Data excerpts:
_ _ _ _

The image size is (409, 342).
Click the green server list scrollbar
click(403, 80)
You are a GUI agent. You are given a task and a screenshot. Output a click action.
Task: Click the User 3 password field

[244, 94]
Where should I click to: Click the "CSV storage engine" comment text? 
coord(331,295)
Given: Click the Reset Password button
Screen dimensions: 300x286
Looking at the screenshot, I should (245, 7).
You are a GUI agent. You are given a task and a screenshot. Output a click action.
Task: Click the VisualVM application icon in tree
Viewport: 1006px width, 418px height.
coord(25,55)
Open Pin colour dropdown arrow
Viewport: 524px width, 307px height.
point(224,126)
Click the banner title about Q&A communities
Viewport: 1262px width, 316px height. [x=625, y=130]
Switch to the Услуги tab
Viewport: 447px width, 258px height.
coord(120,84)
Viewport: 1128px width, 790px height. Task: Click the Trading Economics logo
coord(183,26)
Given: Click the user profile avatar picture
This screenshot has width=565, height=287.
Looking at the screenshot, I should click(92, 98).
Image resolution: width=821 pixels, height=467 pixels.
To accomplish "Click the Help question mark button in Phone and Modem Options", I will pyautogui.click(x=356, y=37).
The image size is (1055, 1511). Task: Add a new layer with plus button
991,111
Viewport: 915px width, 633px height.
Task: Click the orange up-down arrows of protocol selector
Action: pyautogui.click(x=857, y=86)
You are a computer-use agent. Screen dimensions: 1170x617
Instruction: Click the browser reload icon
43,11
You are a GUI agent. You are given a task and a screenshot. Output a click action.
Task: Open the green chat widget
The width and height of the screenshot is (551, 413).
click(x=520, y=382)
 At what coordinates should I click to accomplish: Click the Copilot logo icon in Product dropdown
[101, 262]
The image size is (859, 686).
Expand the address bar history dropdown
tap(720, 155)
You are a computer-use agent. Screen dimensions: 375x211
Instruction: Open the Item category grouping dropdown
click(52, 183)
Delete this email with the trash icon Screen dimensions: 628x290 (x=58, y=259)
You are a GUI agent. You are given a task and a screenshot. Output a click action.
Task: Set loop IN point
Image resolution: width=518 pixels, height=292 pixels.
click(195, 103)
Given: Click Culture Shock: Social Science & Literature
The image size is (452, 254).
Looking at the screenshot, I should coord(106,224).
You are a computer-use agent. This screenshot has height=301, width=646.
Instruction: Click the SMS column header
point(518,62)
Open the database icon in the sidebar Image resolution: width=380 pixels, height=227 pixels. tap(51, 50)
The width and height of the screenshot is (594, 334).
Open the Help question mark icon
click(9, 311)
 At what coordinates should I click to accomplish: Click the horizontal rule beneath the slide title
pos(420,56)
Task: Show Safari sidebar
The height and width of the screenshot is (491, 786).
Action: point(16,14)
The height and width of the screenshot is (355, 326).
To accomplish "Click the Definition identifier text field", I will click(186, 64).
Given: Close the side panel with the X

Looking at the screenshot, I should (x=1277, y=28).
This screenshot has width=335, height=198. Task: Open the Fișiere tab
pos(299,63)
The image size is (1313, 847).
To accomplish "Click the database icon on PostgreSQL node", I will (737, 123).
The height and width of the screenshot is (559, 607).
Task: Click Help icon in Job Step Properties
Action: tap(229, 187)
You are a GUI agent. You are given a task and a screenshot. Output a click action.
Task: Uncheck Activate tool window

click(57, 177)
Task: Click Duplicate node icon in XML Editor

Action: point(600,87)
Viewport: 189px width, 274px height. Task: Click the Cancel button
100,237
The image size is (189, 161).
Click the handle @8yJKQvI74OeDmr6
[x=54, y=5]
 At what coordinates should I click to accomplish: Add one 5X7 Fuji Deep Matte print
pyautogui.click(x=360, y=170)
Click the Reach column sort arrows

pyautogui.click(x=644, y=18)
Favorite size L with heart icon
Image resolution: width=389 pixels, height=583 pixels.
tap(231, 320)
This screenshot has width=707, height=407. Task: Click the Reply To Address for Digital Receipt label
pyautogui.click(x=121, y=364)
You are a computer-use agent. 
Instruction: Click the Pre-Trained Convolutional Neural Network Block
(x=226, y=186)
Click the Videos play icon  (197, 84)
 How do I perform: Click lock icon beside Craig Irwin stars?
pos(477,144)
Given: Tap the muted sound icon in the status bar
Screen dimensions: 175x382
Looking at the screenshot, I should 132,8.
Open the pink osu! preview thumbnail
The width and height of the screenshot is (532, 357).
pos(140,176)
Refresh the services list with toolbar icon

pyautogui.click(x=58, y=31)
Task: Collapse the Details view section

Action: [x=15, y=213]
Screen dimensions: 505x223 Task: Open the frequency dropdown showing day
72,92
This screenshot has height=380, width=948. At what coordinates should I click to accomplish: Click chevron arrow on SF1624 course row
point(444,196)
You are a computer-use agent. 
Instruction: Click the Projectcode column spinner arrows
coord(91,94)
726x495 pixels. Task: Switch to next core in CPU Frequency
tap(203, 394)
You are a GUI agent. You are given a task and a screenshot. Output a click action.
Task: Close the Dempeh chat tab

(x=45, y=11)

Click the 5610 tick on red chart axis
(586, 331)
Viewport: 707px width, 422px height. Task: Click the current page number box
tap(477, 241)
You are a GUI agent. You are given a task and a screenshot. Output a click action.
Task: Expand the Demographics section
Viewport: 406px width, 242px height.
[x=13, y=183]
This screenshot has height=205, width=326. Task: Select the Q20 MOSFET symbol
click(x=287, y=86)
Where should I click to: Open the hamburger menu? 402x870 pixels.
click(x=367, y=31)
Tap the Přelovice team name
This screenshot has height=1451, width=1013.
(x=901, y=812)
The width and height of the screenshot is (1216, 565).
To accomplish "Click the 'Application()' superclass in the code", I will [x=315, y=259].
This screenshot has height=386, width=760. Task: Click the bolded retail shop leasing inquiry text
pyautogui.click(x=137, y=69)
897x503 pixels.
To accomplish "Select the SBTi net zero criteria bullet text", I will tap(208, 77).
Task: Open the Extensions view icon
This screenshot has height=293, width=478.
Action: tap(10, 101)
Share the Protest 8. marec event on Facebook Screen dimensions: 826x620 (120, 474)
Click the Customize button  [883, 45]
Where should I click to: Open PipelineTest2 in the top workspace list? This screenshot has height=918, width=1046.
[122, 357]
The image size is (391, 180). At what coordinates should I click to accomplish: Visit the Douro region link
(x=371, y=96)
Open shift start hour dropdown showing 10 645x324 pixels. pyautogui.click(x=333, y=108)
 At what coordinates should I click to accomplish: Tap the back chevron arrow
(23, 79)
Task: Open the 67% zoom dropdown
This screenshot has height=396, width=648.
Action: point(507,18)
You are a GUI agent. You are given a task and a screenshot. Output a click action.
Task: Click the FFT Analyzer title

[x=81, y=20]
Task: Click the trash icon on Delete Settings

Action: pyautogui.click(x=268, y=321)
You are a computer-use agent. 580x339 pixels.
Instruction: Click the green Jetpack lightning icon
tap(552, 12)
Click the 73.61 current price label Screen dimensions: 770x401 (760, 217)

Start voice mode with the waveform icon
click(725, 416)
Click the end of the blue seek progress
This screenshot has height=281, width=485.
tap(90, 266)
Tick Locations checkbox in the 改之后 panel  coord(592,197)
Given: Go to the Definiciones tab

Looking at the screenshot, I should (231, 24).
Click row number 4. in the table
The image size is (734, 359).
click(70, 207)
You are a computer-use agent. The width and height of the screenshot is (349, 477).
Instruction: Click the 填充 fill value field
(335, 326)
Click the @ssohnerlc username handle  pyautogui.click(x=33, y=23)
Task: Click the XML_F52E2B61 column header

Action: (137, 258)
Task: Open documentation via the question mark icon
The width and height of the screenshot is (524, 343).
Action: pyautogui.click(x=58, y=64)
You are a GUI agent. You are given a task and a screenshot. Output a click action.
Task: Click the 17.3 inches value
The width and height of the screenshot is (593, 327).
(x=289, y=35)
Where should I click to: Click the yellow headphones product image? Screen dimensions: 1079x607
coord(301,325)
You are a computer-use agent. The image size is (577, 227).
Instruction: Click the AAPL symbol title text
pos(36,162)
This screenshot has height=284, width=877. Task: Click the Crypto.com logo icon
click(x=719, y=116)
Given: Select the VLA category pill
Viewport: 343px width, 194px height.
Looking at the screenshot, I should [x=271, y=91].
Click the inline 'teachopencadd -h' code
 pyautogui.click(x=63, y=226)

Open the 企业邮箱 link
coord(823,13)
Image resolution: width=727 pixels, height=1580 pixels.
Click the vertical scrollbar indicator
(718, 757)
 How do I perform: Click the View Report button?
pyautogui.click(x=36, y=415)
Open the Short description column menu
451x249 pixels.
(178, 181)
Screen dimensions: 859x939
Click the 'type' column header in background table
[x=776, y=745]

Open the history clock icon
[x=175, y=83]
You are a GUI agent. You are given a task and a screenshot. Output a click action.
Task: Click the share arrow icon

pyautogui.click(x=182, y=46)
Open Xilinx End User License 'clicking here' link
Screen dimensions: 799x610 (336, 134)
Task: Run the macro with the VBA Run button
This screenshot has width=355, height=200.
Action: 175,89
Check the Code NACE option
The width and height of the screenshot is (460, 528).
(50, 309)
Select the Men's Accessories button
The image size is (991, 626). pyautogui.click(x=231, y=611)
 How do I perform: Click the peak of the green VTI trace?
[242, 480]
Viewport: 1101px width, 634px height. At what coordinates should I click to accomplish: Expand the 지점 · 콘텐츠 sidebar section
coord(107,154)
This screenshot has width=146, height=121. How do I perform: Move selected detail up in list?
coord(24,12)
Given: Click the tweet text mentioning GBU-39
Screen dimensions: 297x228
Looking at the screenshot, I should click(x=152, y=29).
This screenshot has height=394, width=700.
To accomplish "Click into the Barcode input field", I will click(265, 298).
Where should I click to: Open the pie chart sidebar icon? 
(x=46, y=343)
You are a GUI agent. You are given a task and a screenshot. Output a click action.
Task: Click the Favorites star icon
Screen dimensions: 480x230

_ _ _ _

▶ _What you need to do_
Each line that includes the string "computer" should be copied from the data.

▶ _Written solution_
You are a computer-use agent. Screen dimensions: 1170x617
You are a computer-use agent. Screen dimensions: 375x211
You are a computer-use agent. This screenshot has height=301, width=646.
You are a computer-use agent. 
You are a computer-use agent. 
You are a computer-use agent. 580x339 pixels.
You are a computer-use agent. The width and height of the screenshot is (349, 477).
You are a computer-use agent. The image size is (577, 227).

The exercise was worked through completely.